(This is an excerpt from a larger work entitled, The Traditional Text of the Holy Gospels, which was begun by John Burgon, but was completed by Edward Miller after the death of Dean Burgon. Full book here)
That which distinguishes Sacred Science from every
other Science which can be named is that it is Divine, and
has to do with a Book which is inspired; that is, whose
true Author is God. For we assume that the Bible is to be
taken as inspired, and not regarded upon a level with the
Books of the East, which are held by their votaries to be
sacred. It is chiefly from inattention to this circumstance
that misconception prevails in that department of Sacred
Science known as ' Textual Criticism.' Aware that the New
Testament is like no other book in its origin, its contents,
its history, many critics of the present day nevertheless
permit themselves to reason concerning its Text, as if they
entertained no suspicion that the words and sentences of
which it is composed were destined to experience an extraordinary
fate also. They make no allowances for the
fact that influences of an entirely different kind from any
with which profane literature is acquainted have made
themselves felt in this department, and therefore that even
those principles of Textual Criticism which in the case of
profane authors are regarded as fundamental are often out
of place here.
It is impossible that all this can be too clearly apprehended.
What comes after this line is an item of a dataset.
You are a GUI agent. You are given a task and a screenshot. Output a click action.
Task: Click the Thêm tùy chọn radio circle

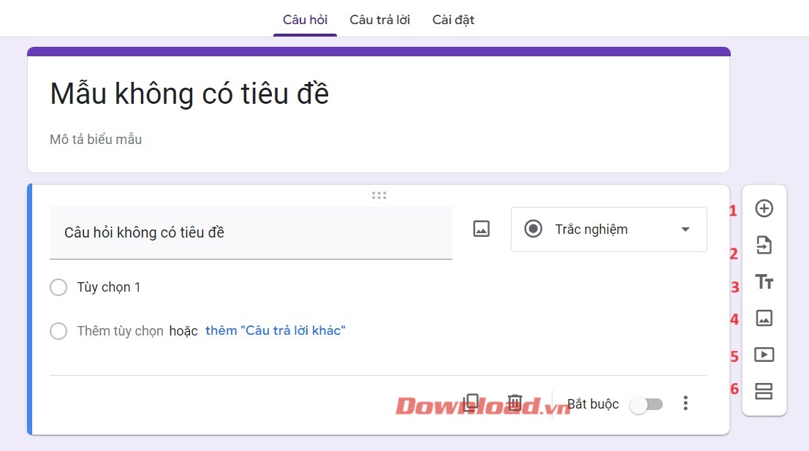tap(58, 331)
In fact, until those who make the words of the
New Testament their study are convinced that they move
in a region like no other, where unique phenomena await
them at every step, and where seventeen hundred and
fifty years ago depraving causes unknown in every other
department of learning were actively at work, progress
cannot really be made in the present discussion. Men
must by all means disabuse their minds of the prejudices
which the study of profane literature inspires. Let me
explain this matter a little more particularly, and establish
the reasonableness of what has gone before by a few plain
considerations which must, I think, win assent. I am not
about to offer opinions, but only to appeal to certain undeniable
facts. What I deprecate, is not any discriminating
use of reverent criticism, but a clumsy confusion of points
essentially different.
No sooner was the work of Evangelists and Apostles
recognized as the necessary counterpart and complement of
God's ancient Scriptures and became the ' New Testament,'
than a reception was found to be awaiting it in the world
closely resembling that which He experienced Who is the
subject of its pages. Calumny and misrepresentation, persecution
and murderous hate, assailed Him continually.
And the Written Word in like manner, in the earliest
age of all, was shamefully handled by mankind. Not
only was it confused through human infirmity and misapprehension,
but it became also the object of restless
malice and unsparing assaults. Marcion, Valentinus,
Basilides, Heracleon, Menander, Asclepiades, Theodotus,
Hermophilus, Apollonides, and other heretics, adapted the
Gospels to their own ideas. Tatian, and later on Ammonius,
created confusion through attempts to combine the four
Gospels either in a diatessaron or upon an intricate arrangement
made by sections, under which as a further result the
words of one Gospel became assimilated to those of another.
Want of familiarity with the sacred words in the first ages,
carelessness of scribes, incompetent teaching, and ignorance
of Greek in the West, led to further corruption of the Sacred
Text. Then out of the fact that there existed a vast number
of corrupt copies arose at once the need of Recension, which
was carried on by Origen and his school. This was a fatal
necessity to have made itself felt in an age when the first
principles of the Science were not understood ; for ' to
correct
' was too often in those days another word for
' to corrupt.' And this is the first thing to be briefly
explained and enforced : but more than a counterbalance
was provided under the overruling Providence of God.